R [56] was used to generate descriptive statistics and graphics. Genetic analyses were conducted in Sequential Oligogenetic Linkage Analysis Routines (SOLAR) [Reference Blangero, Goring, Kent, Williams, Peterson and Almasy57] on 4,662 participants who identified as white non-Hispanic (European American), regardless of relatedness. While analyses in SOLAR performed on family data are robust to population stratification, the PNC sample comprises both related and unrelated individuals. Therefore, we only included individuals of European American ancestry (the most common ancestry group in the PNC sample) in our analyses and excluded individuals of non-European ancestry. Relatedly, since rare variants that may explain a substantial proportion of phenotypic variance are not well captured by common SNPs, using related individuals is more powerful than using unrelated individuals when estimating heritability, but the combination of related and unrelated individuals, as in the PNC, is optimal. Moreover, related individuals (even distantly) are critical for detecting G × A interactions (described below). When using only unrelated individuals it is not possible to detect changes in genetic correlation over time since related pairs serve as a pseudo-longitudinal design where the same polygenotypes are observed at different ages.

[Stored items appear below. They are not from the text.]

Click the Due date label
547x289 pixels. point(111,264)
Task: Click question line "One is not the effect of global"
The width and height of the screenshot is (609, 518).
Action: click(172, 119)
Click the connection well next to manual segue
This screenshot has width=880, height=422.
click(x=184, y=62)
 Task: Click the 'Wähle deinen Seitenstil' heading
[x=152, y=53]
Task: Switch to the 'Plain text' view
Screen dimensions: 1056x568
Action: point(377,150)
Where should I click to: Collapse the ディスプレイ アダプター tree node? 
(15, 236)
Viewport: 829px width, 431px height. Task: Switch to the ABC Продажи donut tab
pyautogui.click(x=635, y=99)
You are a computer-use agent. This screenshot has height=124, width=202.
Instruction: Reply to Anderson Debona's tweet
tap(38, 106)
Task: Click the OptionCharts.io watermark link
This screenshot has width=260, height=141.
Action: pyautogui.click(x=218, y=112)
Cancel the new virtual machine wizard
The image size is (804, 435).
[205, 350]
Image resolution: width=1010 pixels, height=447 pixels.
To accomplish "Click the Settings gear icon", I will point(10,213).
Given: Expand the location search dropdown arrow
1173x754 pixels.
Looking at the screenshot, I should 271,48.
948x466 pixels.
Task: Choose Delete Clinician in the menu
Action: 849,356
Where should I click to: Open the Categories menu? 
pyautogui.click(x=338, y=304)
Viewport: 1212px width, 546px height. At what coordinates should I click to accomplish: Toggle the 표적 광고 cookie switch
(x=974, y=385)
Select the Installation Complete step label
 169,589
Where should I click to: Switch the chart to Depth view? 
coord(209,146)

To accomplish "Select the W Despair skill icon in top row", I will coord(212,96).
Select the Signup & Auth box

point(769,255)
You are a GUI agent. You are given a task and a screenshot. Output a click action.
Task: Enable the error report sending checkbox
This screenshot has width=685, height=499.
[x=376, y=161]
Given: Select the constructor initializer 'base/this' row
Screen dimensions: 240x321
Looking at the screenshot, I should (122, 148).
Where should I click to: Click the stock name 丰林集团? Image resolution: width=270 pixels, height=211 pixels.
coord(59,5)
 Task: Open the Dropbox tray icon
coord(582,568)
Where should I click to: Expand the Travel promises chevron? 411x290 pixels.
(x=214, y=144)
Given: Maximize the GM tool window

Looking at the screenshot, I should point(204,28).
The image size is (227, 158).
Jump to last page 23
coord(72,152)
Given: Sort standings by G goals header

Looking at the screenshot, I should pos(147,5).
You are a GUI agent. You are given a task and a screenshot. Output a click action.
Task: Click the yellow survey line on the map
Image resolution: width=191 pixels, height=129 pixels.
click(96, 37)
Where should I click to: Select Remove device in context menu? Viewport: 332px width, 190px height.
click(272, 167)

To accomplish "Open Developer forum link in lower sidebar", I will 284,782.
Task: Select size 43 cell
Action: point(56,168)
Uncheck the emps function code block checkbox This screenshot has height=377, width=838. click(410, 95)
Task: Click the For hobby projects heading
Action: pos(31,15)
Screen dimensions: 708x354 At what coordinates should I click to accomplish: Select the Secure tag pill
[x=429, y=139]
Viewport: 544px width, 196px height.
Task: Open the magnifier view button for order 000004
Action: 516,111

Univariate and bivariate polygenic models
SOLAR implements linear mixed-effects models, which decompose the overall variance of a quantitative trait [Reference Almasy and Blangero58,Reference Almasy and Blangero59]. Traditionally, these analyses are performed on family data using matrices calculated from pedigree information, but can be applied to cohorts of related and unrelated individuals using relatedness estimated from genotype data [Reference Speed, Hemani, Johnson and Balding60]. Under a univariate polygenic model, the phenotypic variance (σ2p) of a trait is decomposed into genetic (σ2g) and environmental (σ2e) components. Environmental variance incapsulates all variance that is not genetic, including error. Narrow-sense heritability (h2) is the proportion of phenotypic variance accounted for by additive genetic variance (h2 = σ2g/σ2p). To determine whether heritability (h2) was significantly greater than 0, likelihood of the polygenic model was compared to that of a model with h2 constrained to 0. Under a bivariate polygenic model, phenotypic covariance between two traits is decomposed into genetic and environmental components to determine the extent to which traits are influenced by shared genetic effects. Since genetic correlations between traits are only meaningful if traits are heritable, we estimated heritability of all traits. Bivariate polygenic analyses were then applied to significantly heritable pairs of traits to estimate genetic (ρg), environmental (ρe), and phenotypic (ρp) correlations. The genetic correlation (ρg) denotes the correlation between latent additive genetic factors influencing both traits. The environmental correlation (ρe) denotes the correlation between nongenetic factors influencing both traits. To determine whether genetic (ρg) and environmental (ρe) correlations were significantly different from 0, likelihood of the bivariate polygenic model was compared to that of a model where the parameter of interest was constrained to 0.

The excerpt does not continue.